We can use b3m2a1's suggestion to extract screenshots from the existing video file using the subRip timings for the subtitles. I'll assume each slide is displayed in the video when the subtitle occurs.
The subtitle timings in the subRip file provide a quick shortcut to locate video frames for each slide -- avoiding the need to scan the video for matching frames.
Read a subRip file and locate subtitle timings
SubRip files are text files that contain subtitles and timings for a video. First, read the subRip file into a list, where each item in subRip is a line from the file. I've saved the subRip text from the question in a sample file named "subtitles.srt".
subRip = ReadList["subtitles.srt", String];
Next, extract the lines that have the times each subtitle appears and disappears on the screen. The lines for these times have a specific format that we can use to select them using: Select[subRip,StringMatchQ[#,{__~~Whitespace~~"-->"~~Whitespace~~__}]&]. The subRip times use a comma in place of a decimal point. Fix that with StringReplace[...,","->"."]. Finally, split the times at the "-->" string with StringSplit[..., Whitespace~~"-->"~~Whitespace]. Combining these steps gives the start and end times for each subtitle as strings representing hours, minutes, and seconds.
subtitleTimings =
StringSplit[
StringReplace[
Select[subRip, StringMatchQ[#, {__~~Whitespace~~"-->"~~Whitespace~~__}] &],
"," -> "."], Whitespace ~~ "-->" ~~ Whitespace]
We get these strings:
{{"00:00:04.359", "00:00:07.009"}, {"00:00:07.447", "00:00:09.873"},
{"00:00:10.073", "00:00:11.948"}, {"00:00:12.148", "00:00:14.872"},
{"00:00:15.072", "00:00:16.722"}, {"00:00:17.175", "00:00:20.188"},
{"00:00:20.388", "00:00:23.276"}}
Convert the timing strings to seconds
Convert each string with DateObject, and convert the times to seconds. Partition the values in pairs.
timesSeconds =
Partition[
UnitConvert[
Total[DateValue[
DateObject[#], {"Hour", "Minute", "Second", "Millisecond"},
Quantity]] & /@ Flatten[subtitleTimings], "Seconds"], {2}]
These are the start end end times for each subtitle.
{{4.359s,7.009s},{7.447s,9.873s},{10.073s,11.948s},
{12.148s,14.872s},{15.072s,16.722s},{17.175s,20.188s},
{20.388s,23.276s}}
Find video frames for each slide and import
The frame rate is available from the video file.
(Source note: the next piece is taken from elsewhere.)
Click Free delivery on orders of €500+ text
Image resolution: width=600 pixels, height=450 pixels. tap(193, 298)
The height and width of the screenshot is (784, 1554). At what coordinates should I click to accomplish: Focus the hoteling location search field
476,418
We need to know the frame rate to get a frame number from a time in seconds. The frame rate is a value in seconds. Assume a QuickTime video file.
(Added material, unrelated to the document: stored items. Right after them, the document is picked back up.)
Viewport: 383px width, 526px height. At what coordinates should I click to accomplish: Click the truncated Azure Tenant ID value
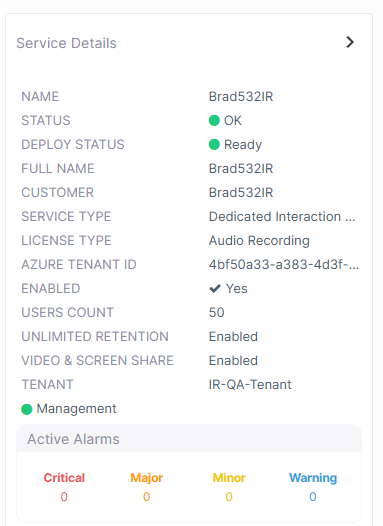284,265
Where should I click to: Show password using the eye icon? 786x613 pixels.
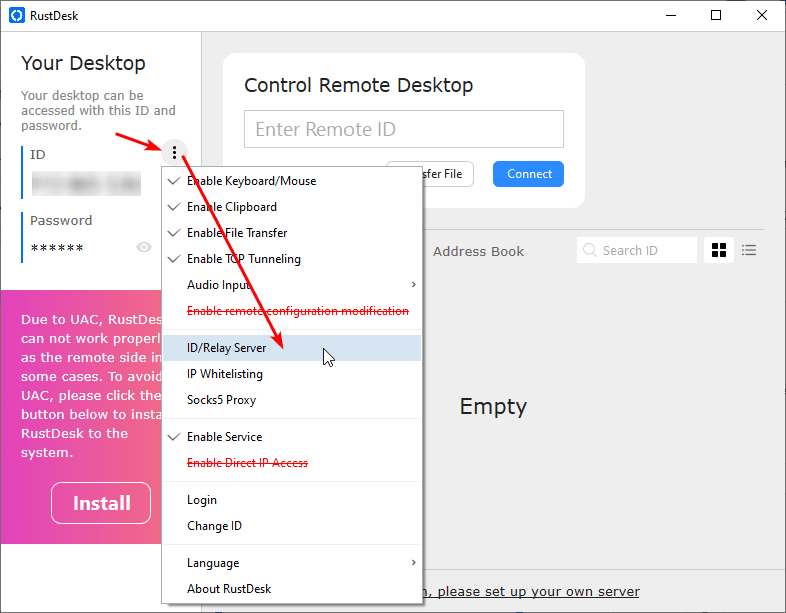click(144, 247)
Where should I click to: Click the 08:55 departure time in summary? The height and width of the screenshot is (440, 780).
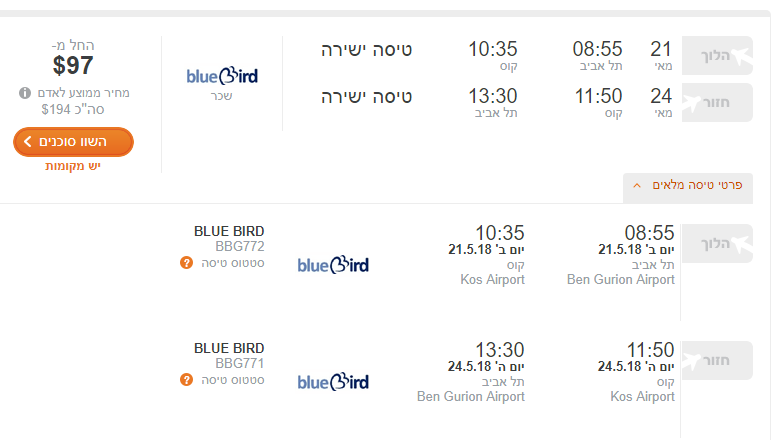(x=597, y=49)
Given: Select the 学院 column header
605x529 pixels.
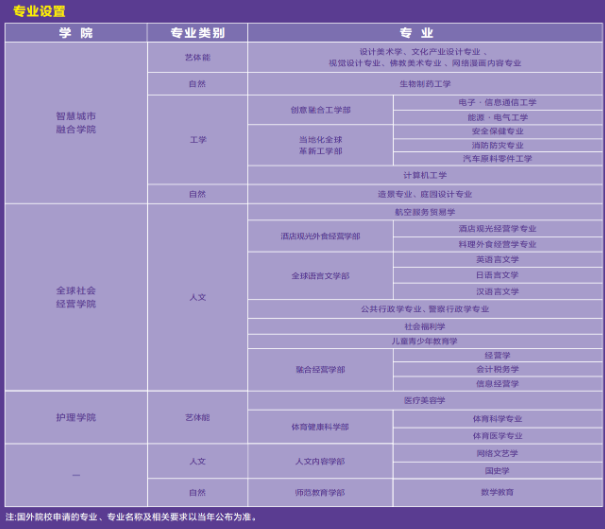Looking at the screenshot, I should (76, 33).
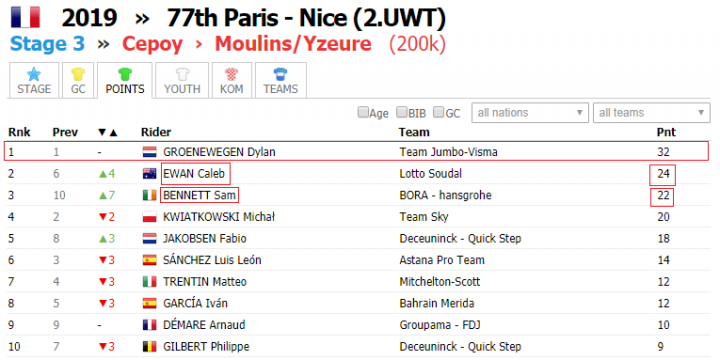Enable the Age checkbox
The height and width of the screenshot is (360, 720).
363,112
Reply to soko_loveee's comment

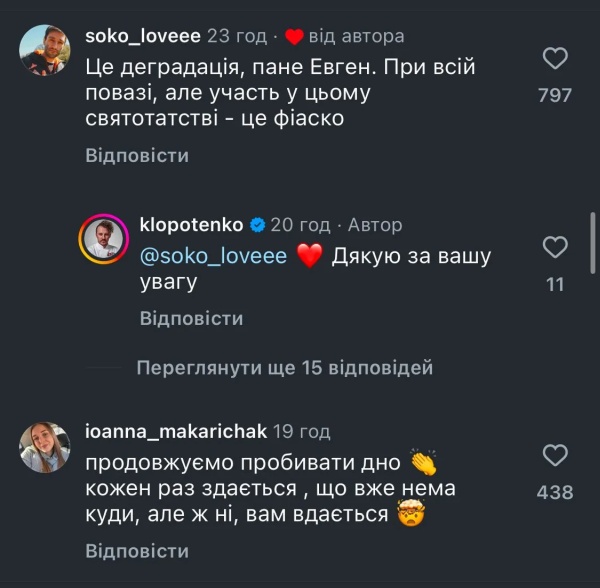coord(137,156)
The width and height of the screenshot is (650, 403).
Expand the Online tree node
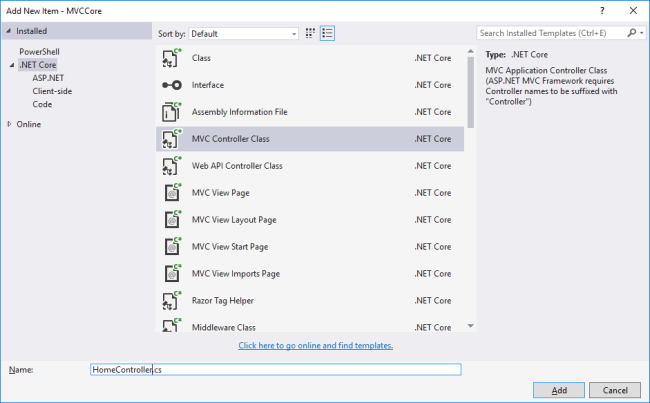coord(10,124)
frameRate = Quantity[Import["file.mov", "FrameRate"], 1/"Seconds"];
Using frameRate, compute beginning- and end-frame for each subtitle.
framesStartEnd = Round[timesSeconds*frameRate];
Average the start and end frames. This gives the frames to extract from the video when it's assumed a slide is displayed. Use frameList to get slides from the video.
frameList =
Round[(First /@ framesStartEnd + Last /@ framesStartEnd)/2];
slides = Import["file.mov", {"ImageList", frameList}];
Timestamps and subtitles
SubRip allows multiple lines of text for each subtitle. For simplicity, assume one line of text per subtitle.
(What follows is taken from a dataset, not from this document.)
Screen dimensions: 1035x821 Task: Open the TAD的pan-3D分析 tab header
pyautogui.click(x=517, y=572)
Get timestamps for each subtitle with:
timeStamps = First /@ timesSeconds
{4.359s,7.447s,10.073s,12.148s,15.072s,17.175s,20.388s}
Get the subtitles for each slide:
transcripts =
Split[
Select[subRip, !StringMatchQ[#, {__~~Whitespace~~"-->"~~Whitespace~~__}]&],
DigitQ[#] &]
{{1,"Welcome to this lesson in micro and nano fabrication."},
{2,"The picture behind me shows a colorful SEM image"},
{3,"of a bi-morph MEMS activator."},
{4,"And in the next few minutes, I will show how it was fabricated"},
{5,"in our clean room at EPFL."},
{6,"Although it does not involve all possible fabrication steps"},
{7,"that are nowadays available in advanced MEMS processes."}}
The results are slides, timeStamps and transcripts.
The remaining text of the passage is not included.